At the Lido Beach Club, sitting along the pebbly shore surrounded by comely youth, it’s hard not to recall the scene from Thomas Mann’s “Death in Venice” when Aschenbach first glimpses Tadzio at the beach. The cabanas, the chaises, the cerulean blue water, the fluffy white towels – it’s a Côte d’Azur fantasy waiting to happen.
One of the world’s oldest settlements, Nice traces its roots to a site at the foot of Mont-Boron, more than 400,000 years old. To get a sense of Nice’s antiquity, head to Cimiez, above the Regina (the Belle Époque residence where Queen Victoria rested her heels), to see the ruins of an independent Roman city, Cemenelum, with its own thermal baths and arenas. Even then, Nice was attracting Italians who came for the temperate Mediterranean climate – and the light.
Henri Matisse, perhaps the artist most closely associated with Nice, famously arrived in 1917 in search of inspiration and clear air – and remained, often residing at the Regina, until his death in 1954. Housed in a renovated 17th-century Genoese villa amidst a centuries-old olive grove, the Musee Matisse is filled with Matisse’s testaments to the beauty of Nice and its fabled light.
At the end of the Cours Saleya, parallel to the rue des Ponchettes, is the ocher-colored house where Matisse first stayed – and where the weather was so uncooperative and inclement for nearly two weeks that Matisse resolved to return to Paris. On the morning of his departure, however, he threw open his Persian shutters to one of those magnificent Mediterranean mornings – the mesmerizing blue of the sea, the sun reflecting on the Sardinian red buildings – and his fate, and the future of art, was sealed.

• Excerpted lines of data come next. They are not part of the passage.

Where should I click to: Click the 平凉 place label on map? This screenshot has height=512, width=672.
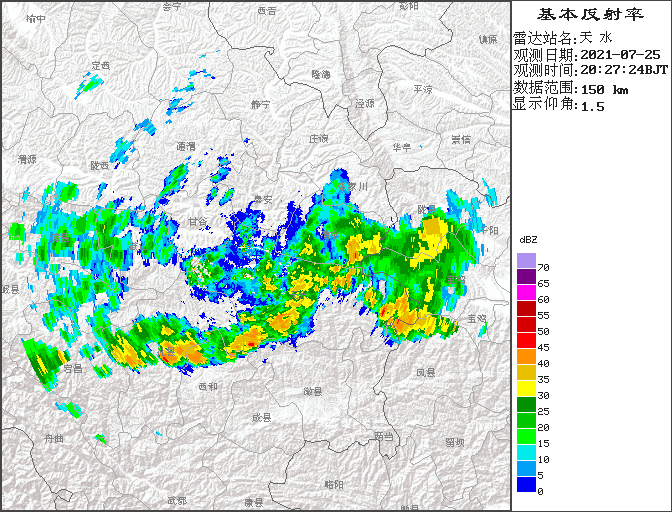[423, 89]
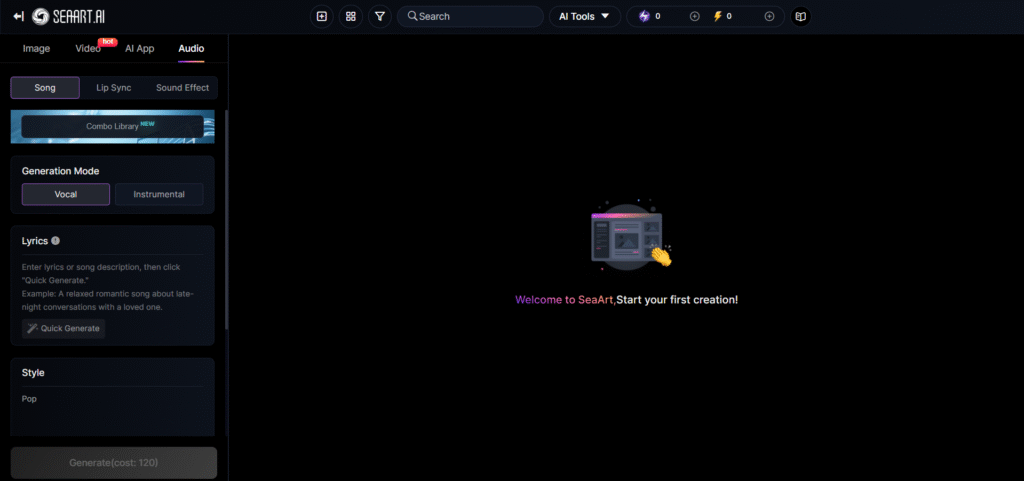Switch to the Image tab
This screenshot has height=481, width=1024.
pos(36,48)
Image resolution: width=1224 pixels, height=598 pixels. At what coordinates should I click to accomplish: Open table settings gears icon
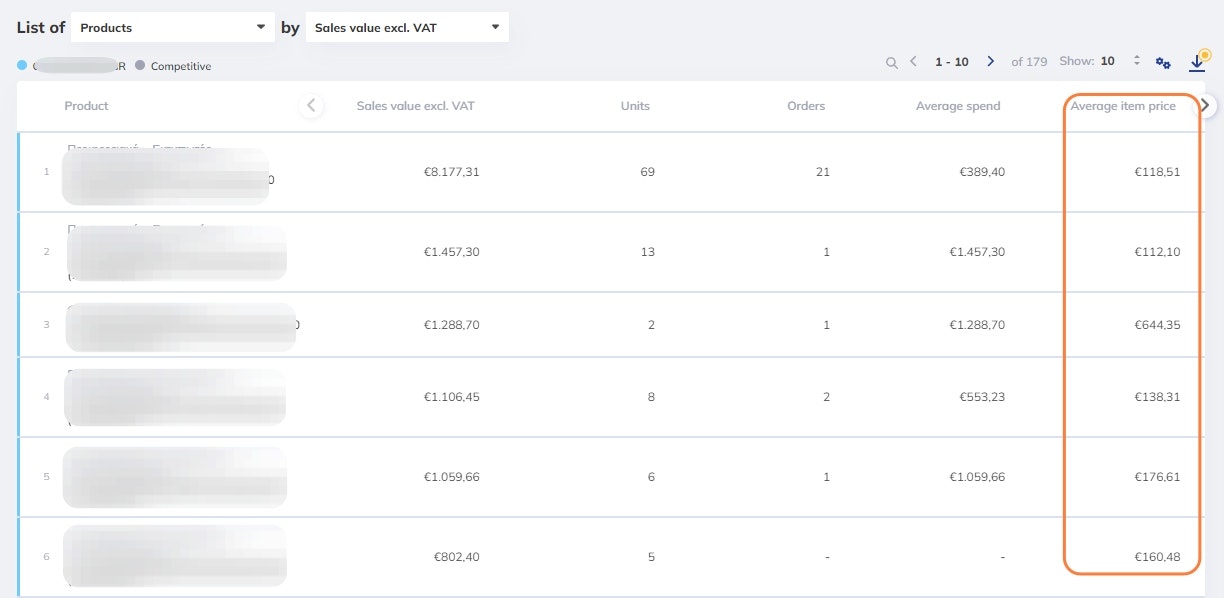1163,62
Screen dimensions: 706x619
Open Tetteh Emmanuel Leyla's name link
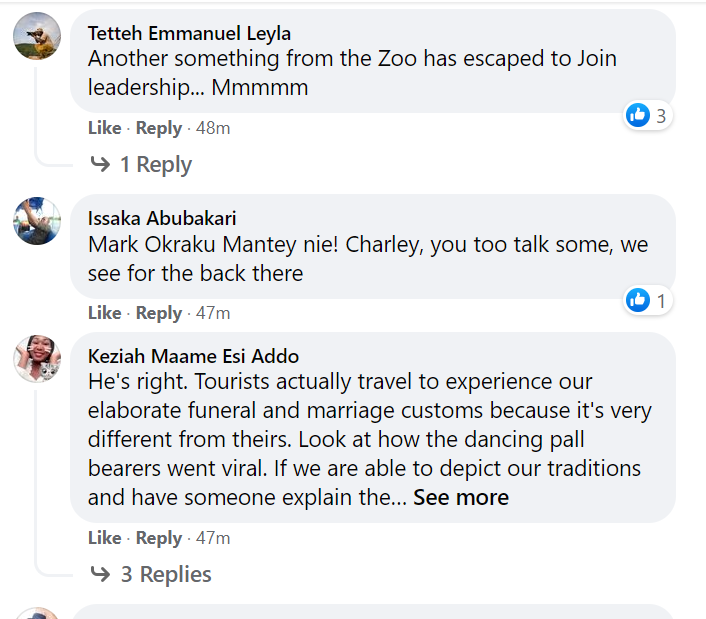(x=189, y=34)
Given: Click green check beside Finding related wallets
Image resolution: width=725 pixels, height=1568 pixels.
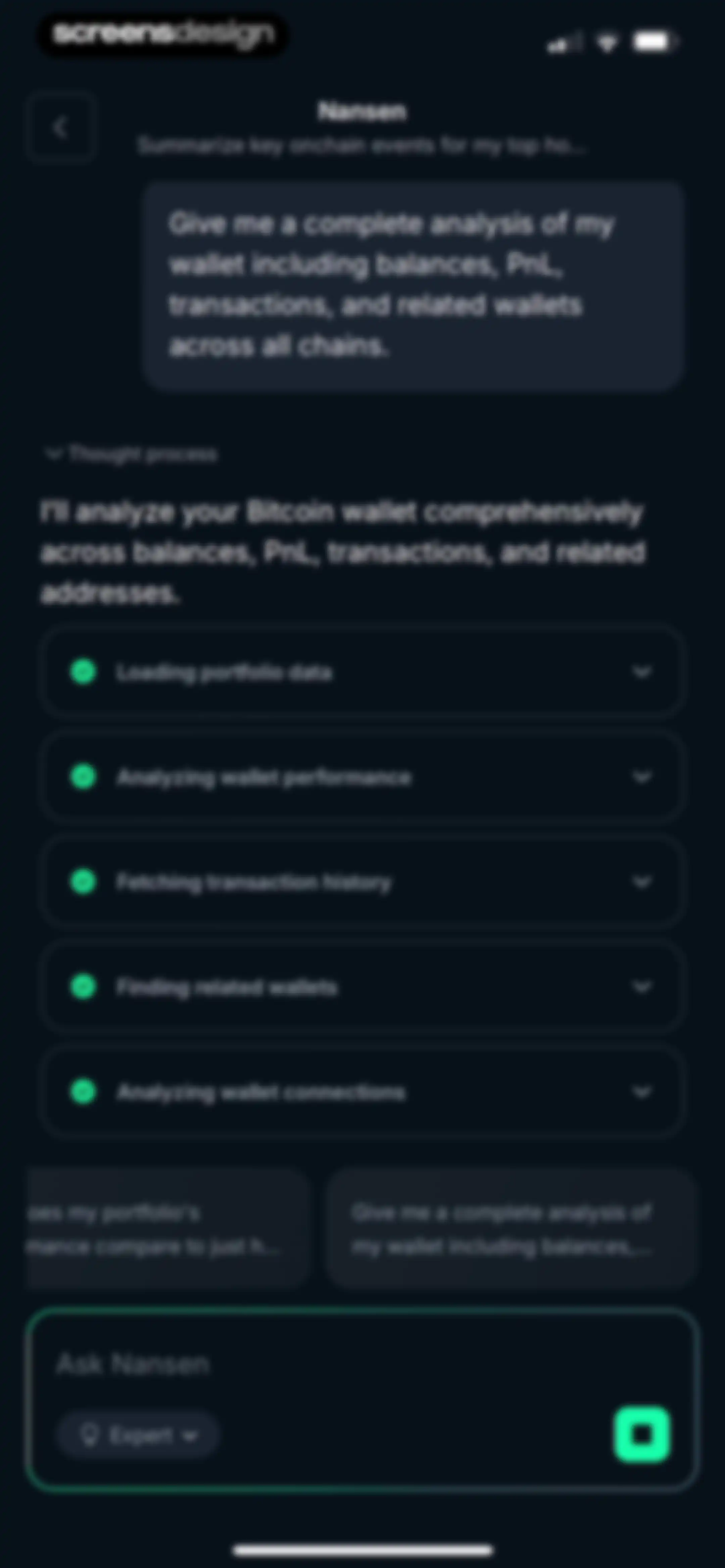Looking at the screenshot, I should 83,986.
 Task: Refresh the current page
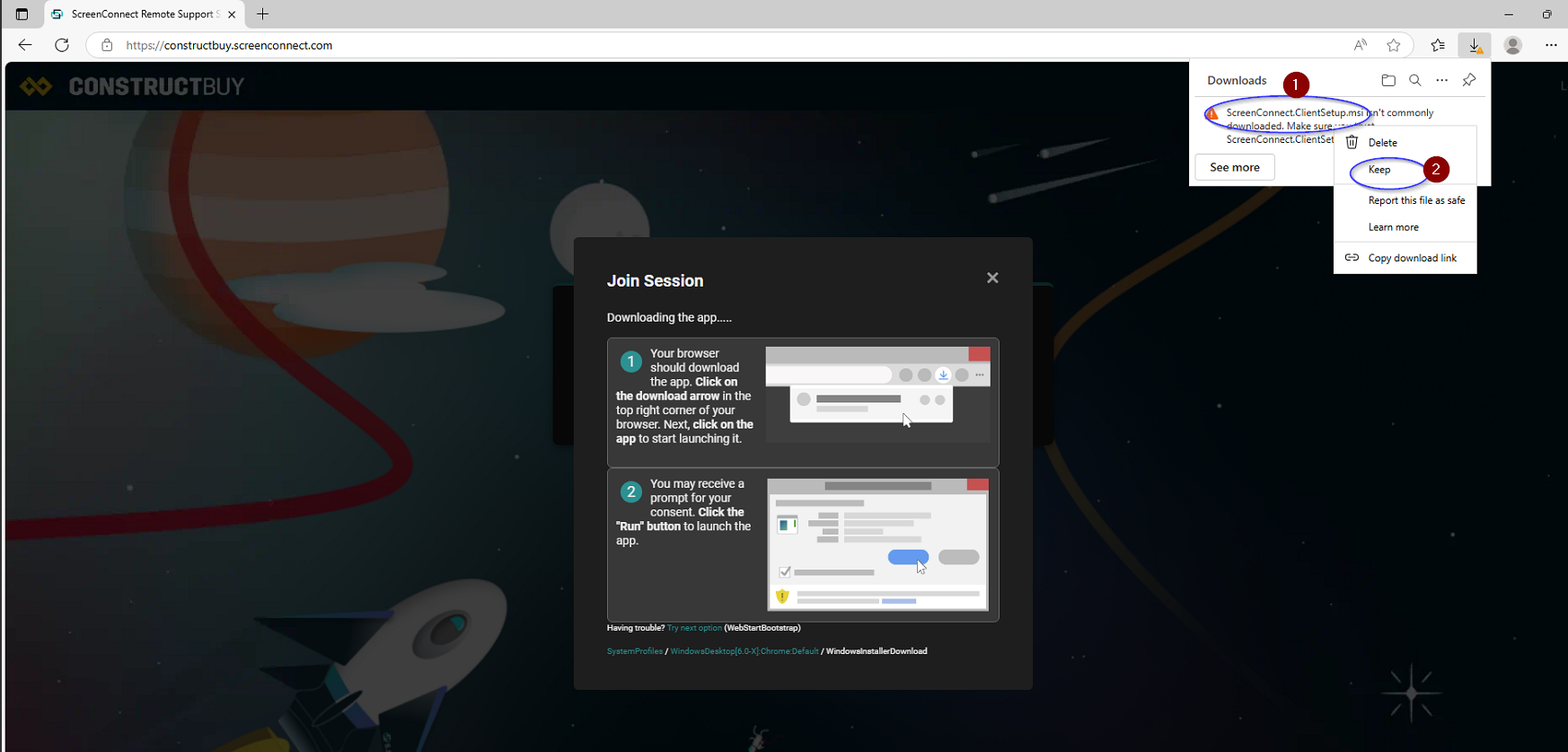click(x=62, y=45)
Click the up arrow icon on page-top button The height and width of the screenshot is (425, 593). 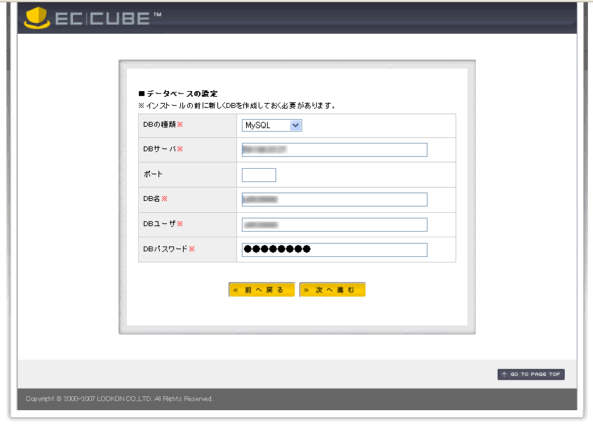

Nice at night shimmers like an inspired and iridescent chimera, a vision from Fitzgerald’s imagination where indolent beauties mingle with oligarchs and artists. The city that you recall from the works of Fitzgerald and Chekhov, Cocteau and Berlioz, is still in evidence: in the pebbles underfoot along the beach and in the twinkling strand of lights dotting the surrounding mountains like a strand of jewels.
A seaside Shangri-La glittering in the evening mist, the city of Nice dazzles like a classic beauty, never more beautiful than in the twilight of her life.
Toulouse, “la Ville Rose”:
Nicknamed “the Pink City,” Toulouse might sound as if it’s a gay mecca – but the moniker refers primarily to the pink bricks of which nearly every building is built. Unlike Paris with its cold and dark stone facades, Toulouse radiates a kind of blush – and particularly in summer.
Located deep in the heart of southern France, halfway between the Mediterranean and the Atlantic Ocean, Toulouse is the fourth-largest city in France. Currently the home of Airbus Industries, as well as one of the oldest universities in the world, founded in 1229, Toulouse’s golden age occurred during the Renaissance, thanks to woad, a plant used in dyeing.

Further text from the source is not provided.